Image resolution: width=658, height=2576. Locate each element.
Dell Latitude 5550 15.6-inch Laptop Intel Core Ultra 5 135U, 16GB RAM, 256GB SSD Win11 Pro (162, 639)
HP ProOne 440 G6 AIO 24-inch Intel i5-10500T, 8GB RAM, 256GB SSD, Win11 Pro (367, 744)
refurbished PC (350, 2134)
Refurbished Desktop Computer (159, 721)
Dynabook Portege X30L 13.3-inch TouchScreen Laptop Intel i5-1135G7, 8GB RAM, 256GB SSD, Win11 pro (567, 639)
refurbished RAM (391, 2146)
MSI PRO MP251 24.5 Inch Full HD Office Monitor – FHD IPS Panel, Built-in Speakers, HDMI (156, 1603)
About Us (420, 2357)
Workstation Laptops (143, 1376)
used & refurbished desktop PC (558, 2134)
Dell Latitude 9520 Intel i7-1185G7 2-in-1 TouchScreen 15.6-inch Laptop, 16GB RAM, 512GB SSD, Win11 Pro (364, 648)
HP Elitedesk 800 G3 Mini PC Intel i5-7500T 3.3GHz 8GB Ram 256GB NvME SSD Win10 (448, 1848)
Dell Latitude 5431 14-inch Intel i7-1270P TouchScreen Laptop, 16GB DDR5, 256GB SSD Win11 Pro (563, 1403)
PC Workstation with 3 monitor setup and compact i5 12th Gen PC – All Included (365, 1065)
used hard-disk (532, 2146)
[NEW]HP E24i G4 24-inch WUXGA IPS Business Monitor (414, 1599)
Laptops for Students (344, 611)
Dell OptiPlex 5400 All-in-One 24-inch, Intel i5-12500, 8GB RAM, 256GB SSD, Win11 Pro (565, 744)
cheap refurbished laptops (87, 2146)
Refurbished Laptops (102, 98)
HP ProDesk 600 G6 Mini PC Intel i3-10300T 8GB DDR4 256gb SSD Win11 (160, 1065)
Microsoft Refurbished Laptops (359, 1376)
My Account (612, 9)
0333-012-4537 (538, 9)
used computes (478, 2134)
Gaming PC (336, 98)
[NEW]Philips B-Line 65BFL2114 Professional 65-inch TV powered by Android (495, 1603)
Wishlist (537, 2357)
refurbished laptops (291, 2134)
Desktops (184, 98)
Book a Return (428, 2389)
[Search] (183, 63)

About this exercise: From the entries, count the lines that hold the string "TouchScreen". Nothing but the number is needed.

Answer space: 3